Central Division Final

1. Nashville (53-18-11—117) vs. 2. Winnipeg (52-20-10—114)

The Nashville Predators needed six games to dispatch young and determined Colorado. Goalie Pekka Rinne had his hands full against the Avalanche’s top snipers, and will need to be much better against the deeper Winnipeg Jets. The positives to take out of round one: top scorer Filip Forsberg (team-leading four goals) was brilliant, and Nashville’s depth on offense shone through as third-liners Austin Watson and Colton Sissons led the team with seven points. The Predators’ defense, led by Mattias Ekholm, Ryan Ellis, P.K. Subban and Roman Josi, played well too and will likely contribute even more offensively.

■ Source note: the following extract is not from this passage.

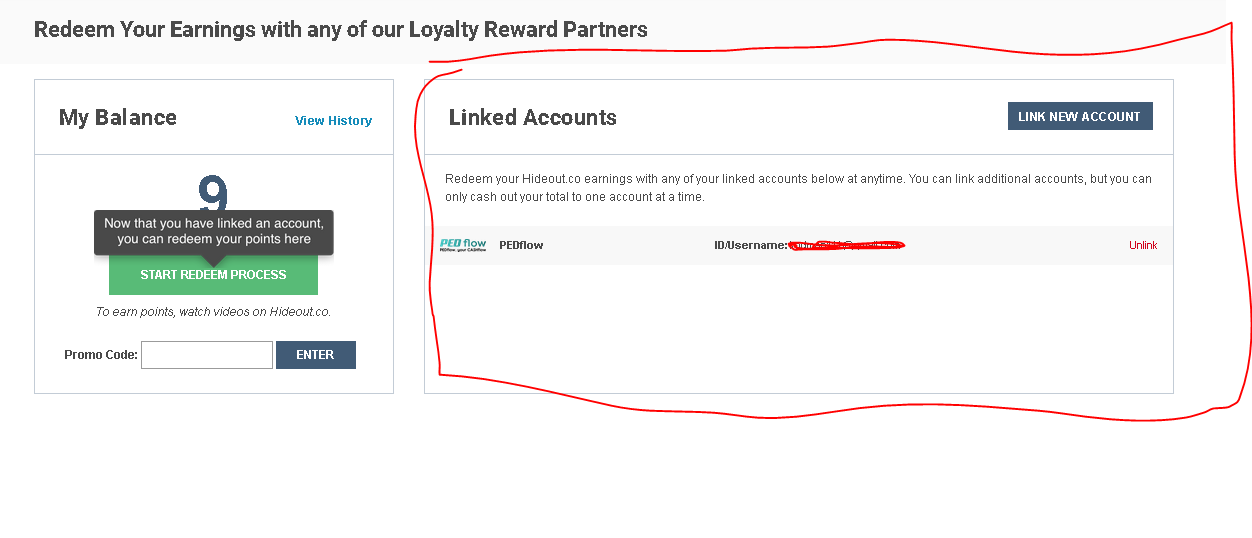Click the ID/Username label
Image resolution: width=1252 pixels, height=538 pixels.
point(751,246)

The Winnipeg Jets bull-rushed the undermanned Minnesota Wild in a convincing five-game series. The size and strength of the Jets was on full display as Dustin Byfuglien (team-leading five assists) and Mark Scheifele (team-leading five points) each had great series, as did top scorers Blake Wheeler and Patrik Laine. On defense, Tyler Myers and Byfuglien were great, and Winnipeg showed solid depth at every position. The team’s X-factor, goaltender Connor Hellebuyck, showed no signs of let-up after a great season.

Featuring the two top teams in the NHL during the regular season, this should be a titanic second-round series. Winnipeg proved it was legit as a Stanley Cup contender, despite not making the playoffs a year ago. Nashville was hardly perfect in the first round, but did not need to be. The question is whether the Predators can turn on the switch in round two, which I expect them to do. Nashville outlasts Winnipeg in seven epic games.

Pacific Division

1. Vegas (51-24-7—109) vs. 3. San Jose (45-27-10—100)

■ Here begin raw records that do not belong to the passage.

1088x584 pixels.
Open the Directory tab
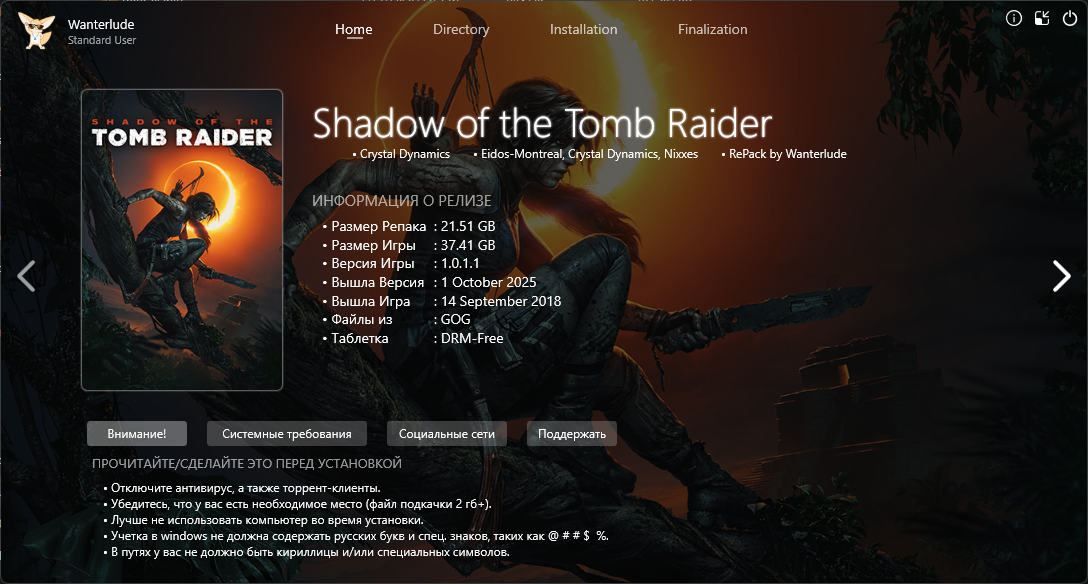[461, 29]
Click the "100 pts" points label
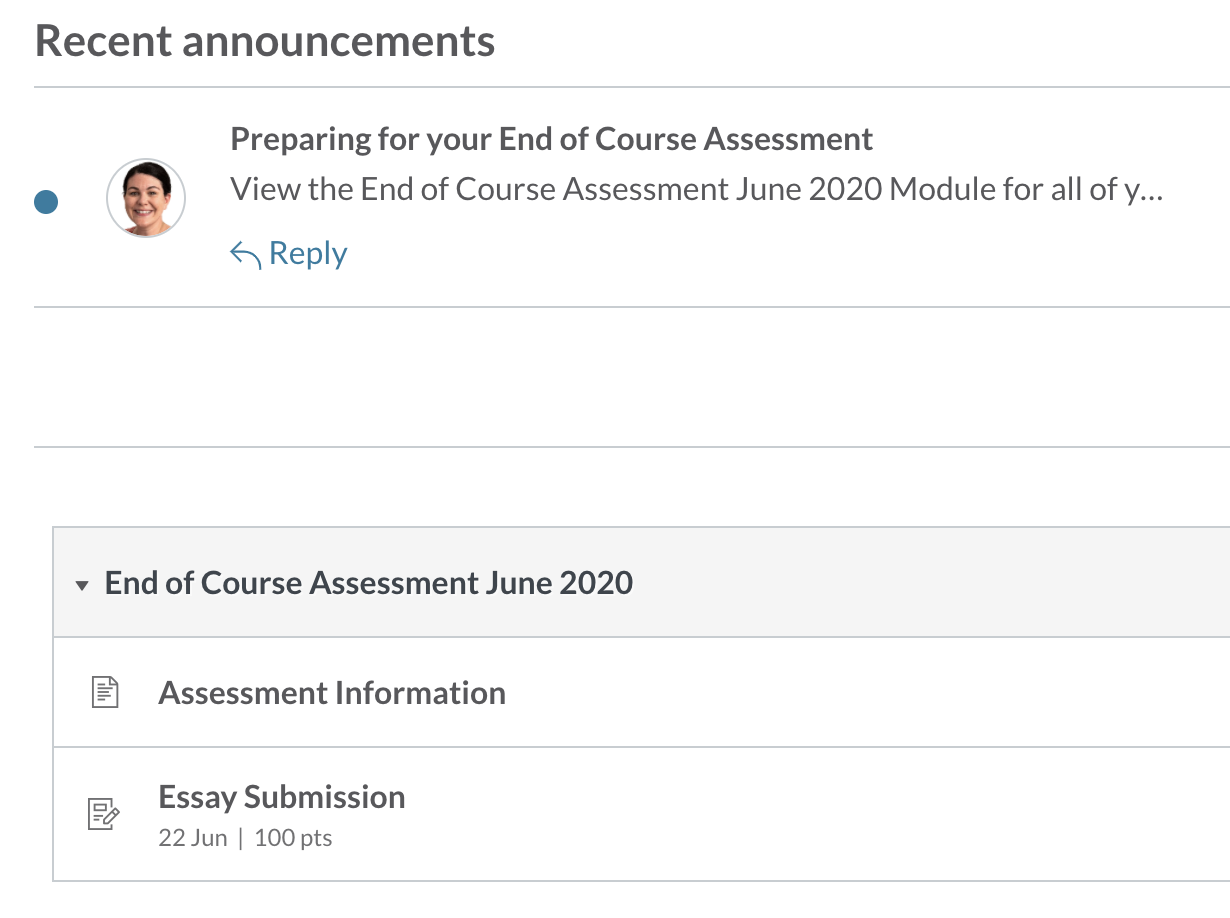The width and height of the screenshot is (1230, 918). 293,838
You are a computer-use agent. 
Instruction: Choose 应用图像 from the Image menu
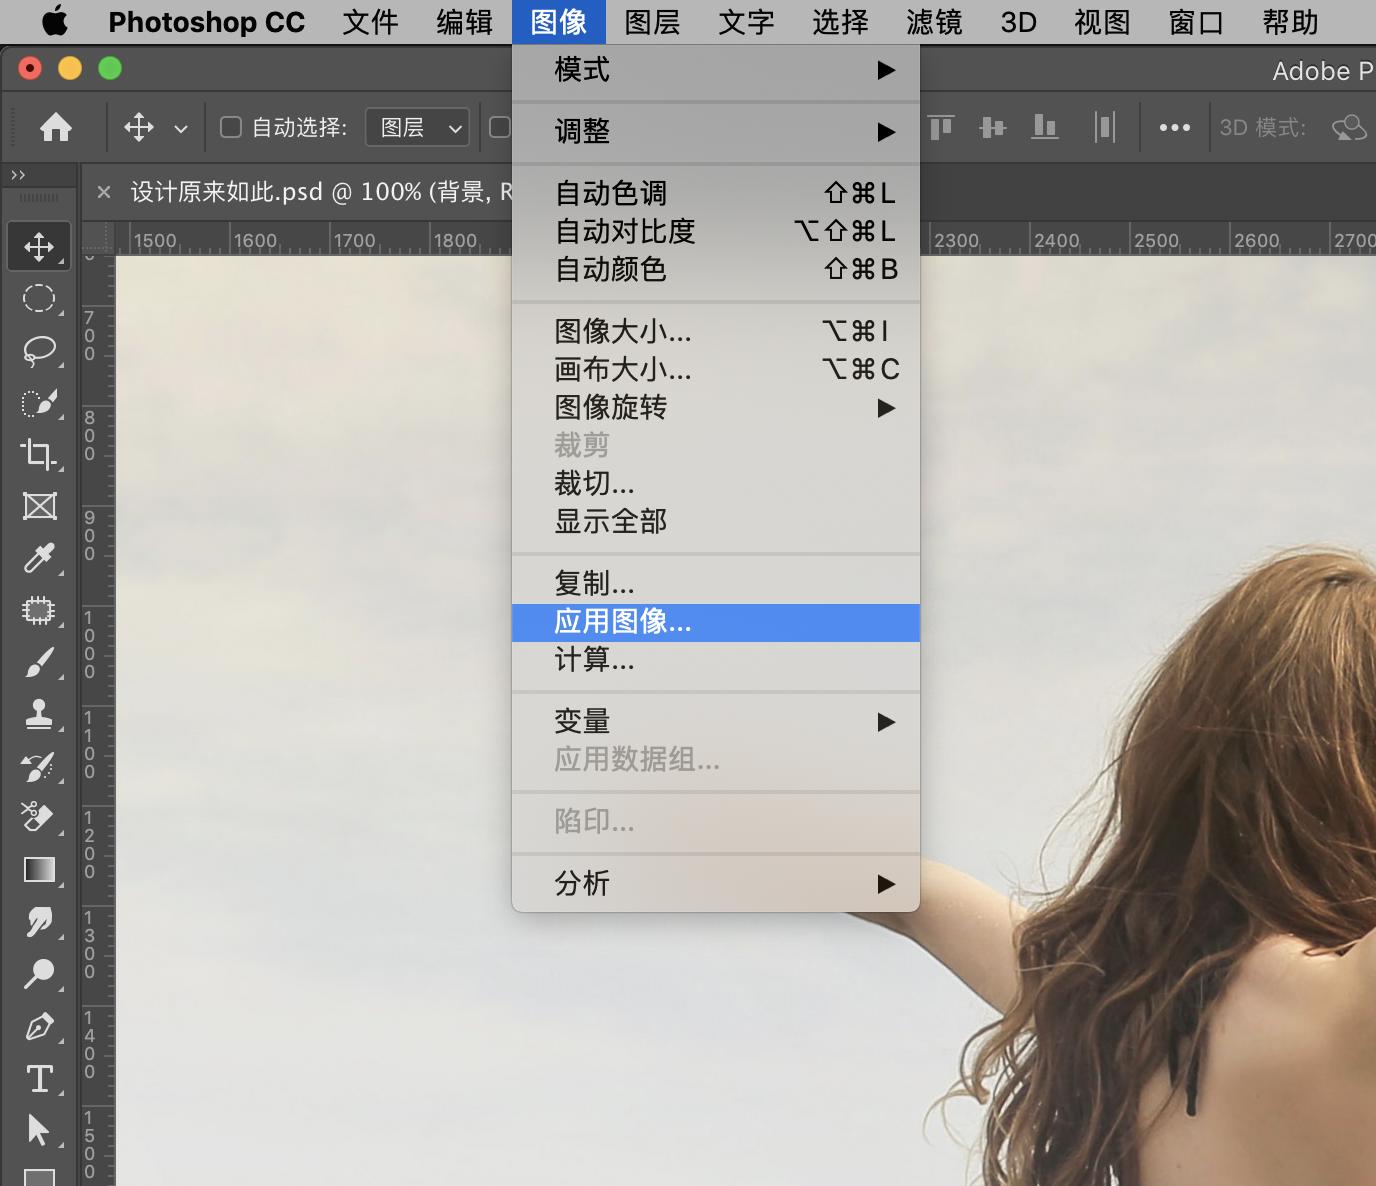point(624,621)
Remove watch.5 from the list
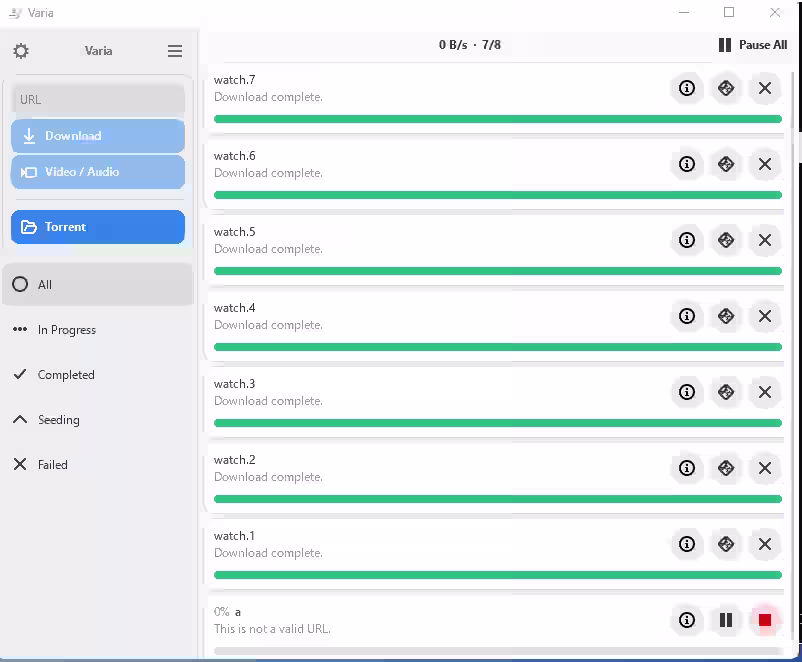The image size is (802, 662). pyautogui.click(x=765, y=240)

Though Vegas proved it was for real in the first round, Los Angeles hardly put up a fight with the exception of a double-overtime loss in Game 2. The experienced Kings were completely stifled by the Golden Knights’ defense led by Shea Theodore and Nate Schmidt. Vegas also struggled to score, but William Karlsson got a big tally in Game 4. The Golden Knights rolled four lines relentlessly. Marc-Andre Fleury, an experienced goaltender, makes Vegas dangerous. He was absolutely brilliant in round one, giving up just three goals.

San Jose embarrassed a potential contender in Anaheim, dumping the Ducks in four short games, including an 8-1 blowout in Game 3. The Sharks skated circles around the Ducks and had enough brawn, thanks in part to newcomer Evander Kane, to match up physically with Anaheim. Joe Pavelski, Logan Couture and Tomas Hertl all played well, while the unheralded defense led by Marc-Edouard Vlasic held its ground. Martin Jones, a possible question mark going into the playoffs, was great in goal.

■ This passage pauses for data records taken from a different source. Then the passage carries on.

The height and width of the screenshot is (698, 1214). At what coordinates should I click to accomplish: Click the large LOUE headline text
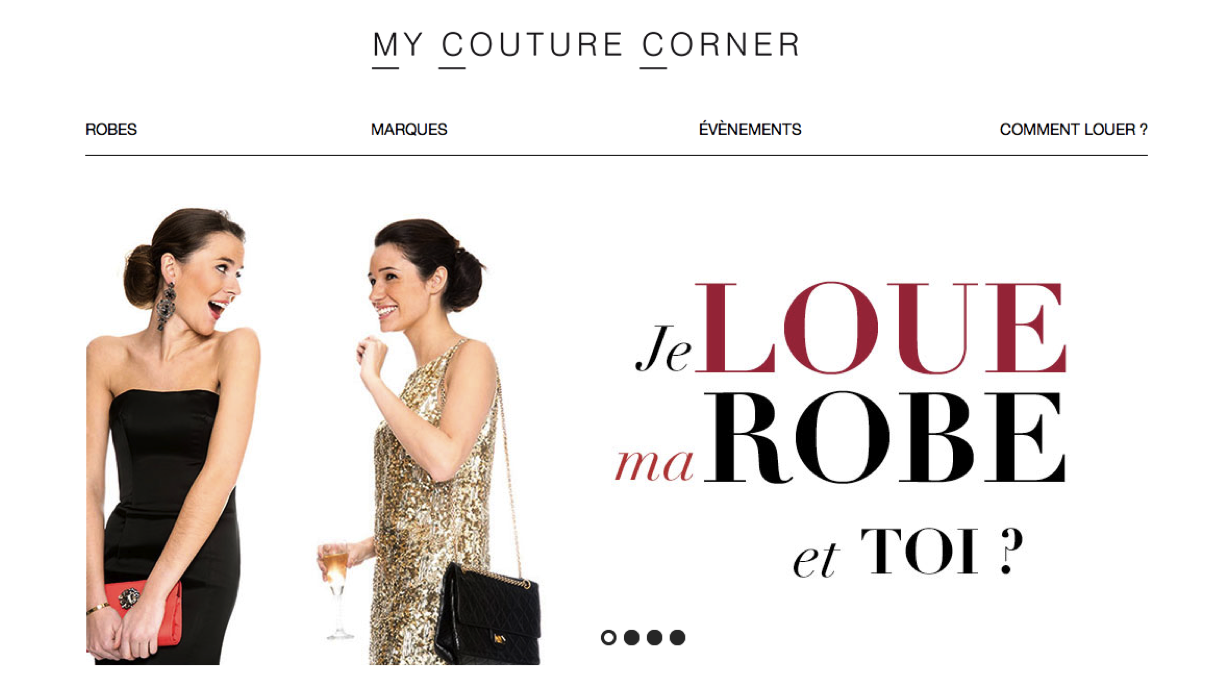click(881, 328)
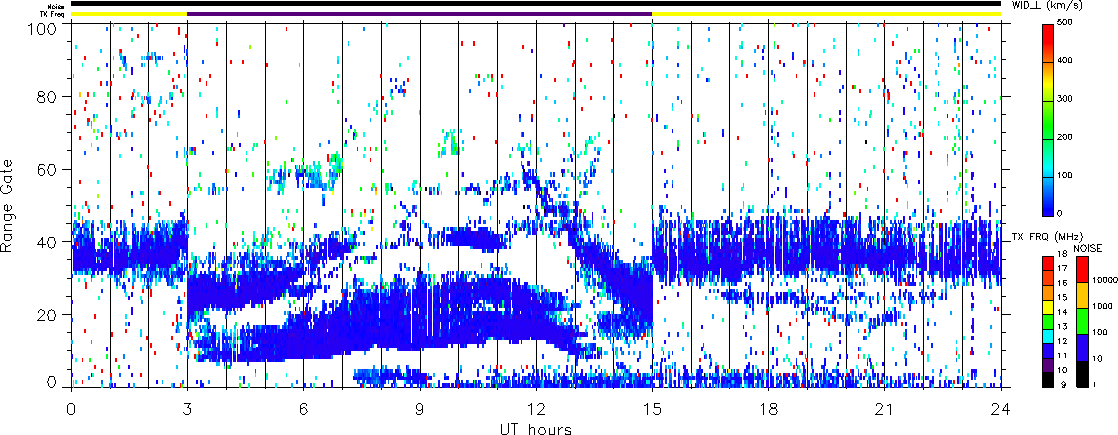Screen dimensions: 1118x435
Task: Click the 10000 label on the NOISE colorbar
Action: (x=1100, y=281)

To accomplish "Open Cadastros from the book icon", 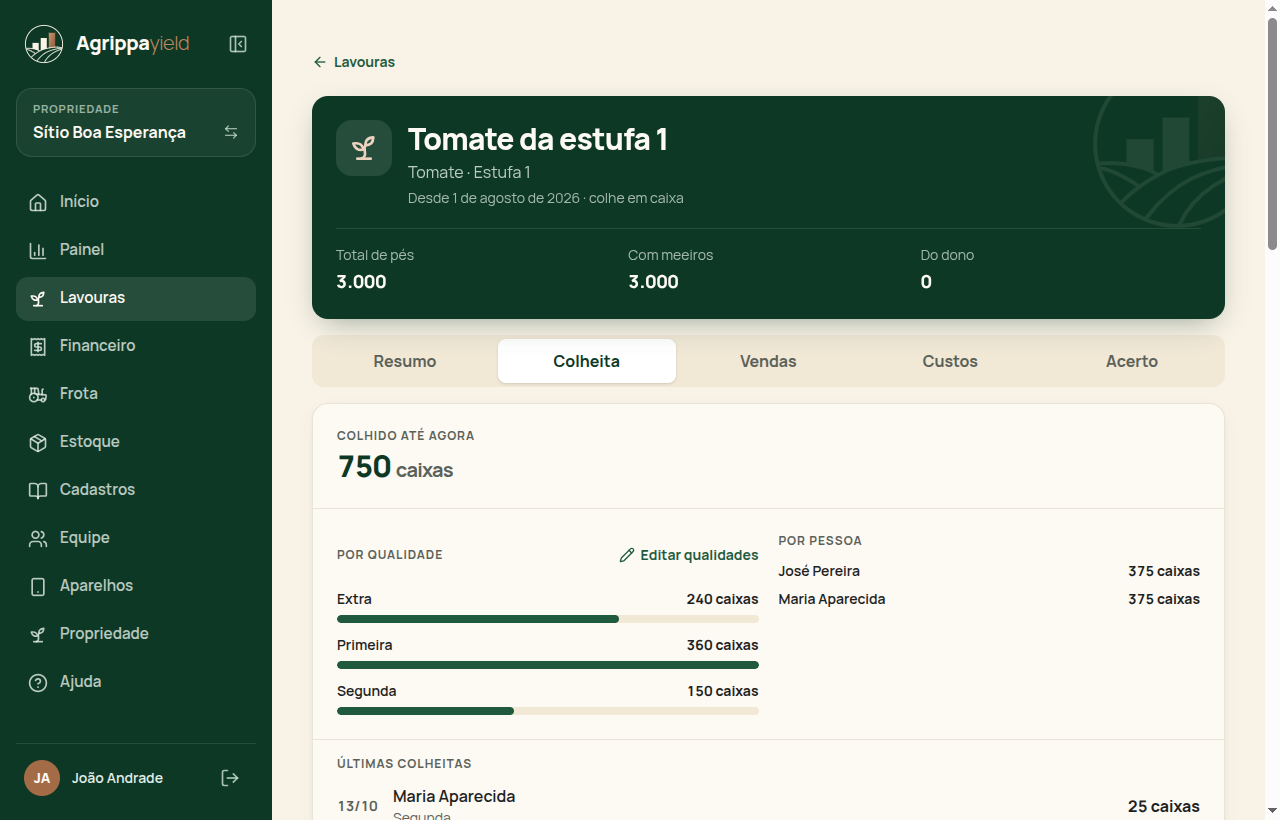I will (x=38, y=490).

Two well-rested squads will go head-to-head with the Pacific Division playoff crown on the line. San Jose will have the clear experience edge and presents considerably more depth than Los Angeles. Vegas completely shut down Los Angeles, but the question mark is whether the Golden Knights and Fleury can withstand a much more game offensive club. Sharks knock off Vegas in six games.

The Rest of the Playoffs


Tampa Bay over Pittsburgh in five games.


Nashville over San Jose in five games.

Stanley Cup Finals

Nashville over Tampa Bay in six games.